Judges from a Manhattan-based appeals court on Monday challenged the Trump administration's rationale for a new rule that would make it easier for the federal government to deny legal status to immigrants who apply for public assistance.

A three-judge panel of the U.S. Court of Appeals for the Second Circuit peppered Justice Department attorney Gerard Sinzdak with a series of questions over his defense of the administration's so-called "public charge" rule, which would expand the ability of immigration officials to deny green cards and certain visas to applicants who had been, or may become, a burden on the country.

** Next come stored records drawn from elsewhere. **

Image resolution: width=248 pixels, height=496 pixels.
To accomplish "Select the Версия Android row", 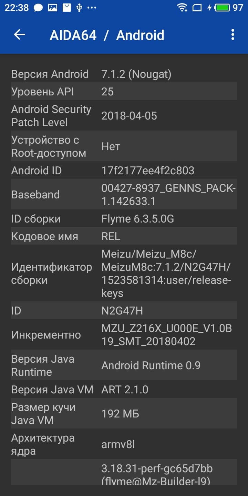I will point(124,74).
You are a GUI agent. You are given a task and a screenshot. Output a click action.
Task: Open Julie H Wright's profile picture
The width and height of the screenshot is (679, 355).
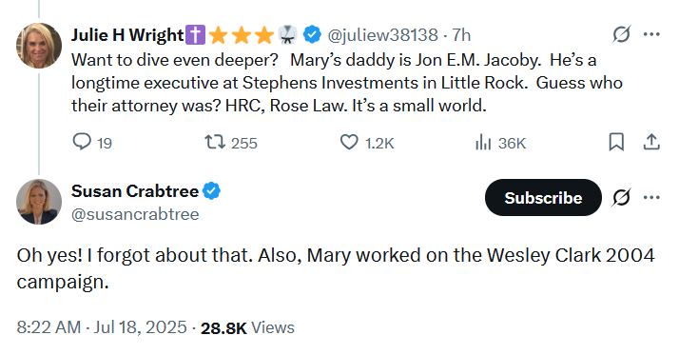point(39,46)
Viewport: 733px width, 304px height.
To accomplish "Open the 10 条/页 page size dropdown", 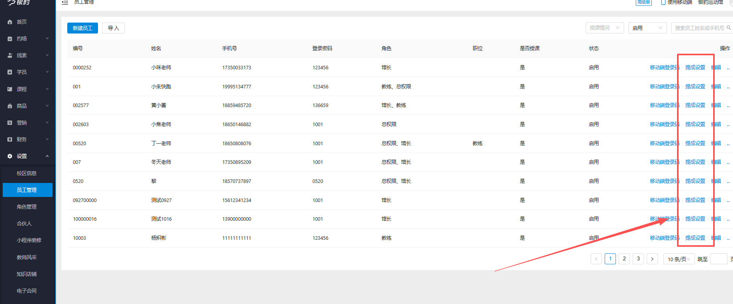I will (x=679, y=259).

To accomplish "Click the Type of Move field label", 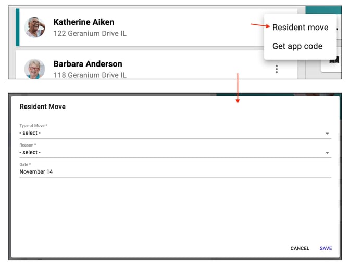I will pos(33,126).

Under the new definition, immigrants who receive one or more designated public benefits, such as Medicaid, food stamps and housing subsidies, would be more likely to be deemed a public charge and refused status. New York state and immigrant rights groups last year sued to halt the rule from taking effect, arguing in separate lawsuits that the change unfairly targeted racial minorities, who could be exposed to irreparable harm if it was allowed to be enforced.

U.S. District Judge George B. Daniels of the Southern District of New York in October blocked the public charge rule from taking effect anywhere in the country, in a fiery opinion that skewered the new regulation as "repugnant to the American Dream of the opportunity for prosperity and success through hard work and upward mobility."

The Second Circuit in January refused to lift Daniels' injunction while it considered the government's appeal.

The U.S. Supreme Court, however, allowed enforcement to move forward, as two justices from the court's conservative wing voiced their strenuous objections to the use of nationwide injunctions, which have increased dramatically under President Donald Trump. Implementation of the rule began Feb. 24.

On Monday, Sinzdak addressed the panel for only a few seconds before Judge Gerard E. Lynch of the U.S. Court of Appeals for the Second Circuit jumped in to contest Congress' intent on making public benefits available to immigrants.

"Was there ever judicial interpretations or administrative interpretations that took the view that receipt of any kind of public benefits was the test," asked Lynch, who was appointed to the appeals court by President Barack Obama in 2009.

Sinzdak offered the example of one person who had been institutionalized, yet was still found not to have been a public charge.

The response sparked an incredulous reply from Lynch, and Judge Pierre N. Leval of the U.S. Court of Appeals for the Second Circuit, a Bill Clinton appointee, quickly agreed that the "case you're citing seems to be strong authority against what you're saying."

The panel Monday also included Judge Peter W. Hall of the U.S. Court of Appeals for the Second Circuit, who was appointed to the court by President George W. Bush in 2004.

The judges also noted that people with full-time jobs who receive supplemental benefits, like food stamps, would still be likely to be deemed a "public charge" under the administration's proposed definition.

"In my experience, people take what's available to them," Leval said, citing his own use of tax deductions. "Where do you get justification for the notion that they need public benefits?"

Sinzdak said that Congress had never clearly defined "public charge" and left discretion to the executive branch to suss out its meeting.

"All we're asking is that this court finds it's a reasonable interpretation—not the only one," he said.

Attorneys for the challengers, meanwhile, faced less withering questioning from the engaged panel, as oral argument stretched on for nearly two hours. Judith Vale, who argued on behalf of New York City and state, said the administration's new definition would upend "over 100 years of meaning" that reserved the public charge designation for only those who "primarily dependent" on the government in the long term.

"It is going to have real bite," Vale said.

Jonathan Hurwitz, a Paul, Weiss, Rifkind, Wharton & Garrison attorney representing the immigrants' rights groups, argued that the rule would cause "hundreds of thousands" of immigrants to forgo benefits that they would otherwise be entitled to receive.

The marathon arguments Monday also included a discussion about the propriety of nationwide injunctions, like the one Daniels had entered in the Southern District.

Supreme Court Justices Neil Gorsuch and Clarence Thomas both expressed disapproval of the practice in the high court's Jan. 27 decision, with Gorsuch asking: "What in this gamesmanship and chaos can we be proud of?"

Leval said Monday that he was "very dubious" that an injunction like Daniels' could continue to have force if in other jurisdictions if circuit courts there ruled the other way. It was "perfectly possible," he said, to craft an injunction that would "cease to have effect" if another circuit disagreed.

When asked by Lynch whether the Second Circuit was able to rule on "what the appropriateness of a nationwide injunction is now," Hurwitz responded: "I think the court could certainly do that."

District courts in Maryland and Washington state had also issued nationwide injunctions that temporarily halted the public charge rule from taking effect. The Fourth and Ninth Circuits, however, lifted those injunctions, and the Supreme Court in January cleared the remaining obstacles to its implementation.

The Second Circuit panel did not rule Monday on the government's appeal.